The crux of the strategic controversy is whether an imperfect homeland defense could eliminate the deterrent and coercive impact of small rogue missile forces. Any nation determined to explode a nuclear bomb in Uncle Sam's front yard would have to be insane to deliver the insult by missile--it might as well affix a return address to the weapon before firing. Detonating a smuggled warhead in the hold of a ship docked in, say, New York harbor would make much more sense, while avoiding the huge expense and trouble of building complex intercontinental rockets. If this logic holds, missile defense is a job for U.S. Customs, not the Pentagon.

Yet the prospect of an atomic apocalypse is so terrible that few can argue against spending tens of billions of dollars for insurance against remote possibilities. Here's where the debate enters the diplomatic arena. Could this anti-missile insurance policy reawaken a Cold War confrontation thought dead, lo, these past 10 years?
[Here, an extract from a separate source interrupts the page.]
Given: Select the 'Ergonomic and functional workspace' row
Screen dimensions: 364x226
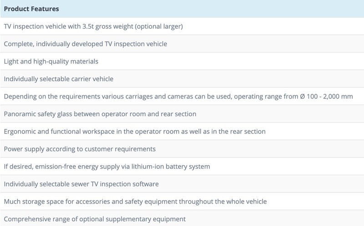Looking at the screenshot, I should pyautogui.click(x=135, y=132).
The 1972 ABM Treaty permits the United States and Russia to deploy 100 interceptors to defend either a missile field or the national capital. (The Russians chose to guard Moscow with their 100 anti-missiles.) Even the initial 20 anti-missiles slated for Alaska would violate this pact due to their nationwide coverage. If Clinton blinks the green light next summer, Washington would be in breach of the treaty by mid-2001, if it hopes to meet the 2005 deadline.

The State Department has asked Moscow to amend the ABM Treaty--which most missile defense proponents view as an outdated Cold War dinosaur anyway. Against the backdrop of the U.S. bombing campaign against Serbia, tension over the civil war in Chechnya, and Congress' failure to ratify a treaty banning nuclear tests, a Russian political establishment drifting toward intransigence seems unlikely to give the United States a free pass on missile defenses. The Russians might respond to a breached ABM Treaty by abandoning other treaties designed to further reduce the current stock of U.S. and Russian warheads. Thus, the construction of a limited shield against North Korea might spark a renewed nuclear arms race with Russia and ultimately reduce U.S. security.

The missile defense debate has been as much about faith and ideological fervor as about logic and rational calculation. If the past is any guide, Clinton's National Missile Defense will probably be stymied by the same technical, diplomatic, and financial factors that doomed Johnson's Sentinel, Nixon's Safeguard, Reagan's Star Wars, and Bush's Brilliant Pebbles.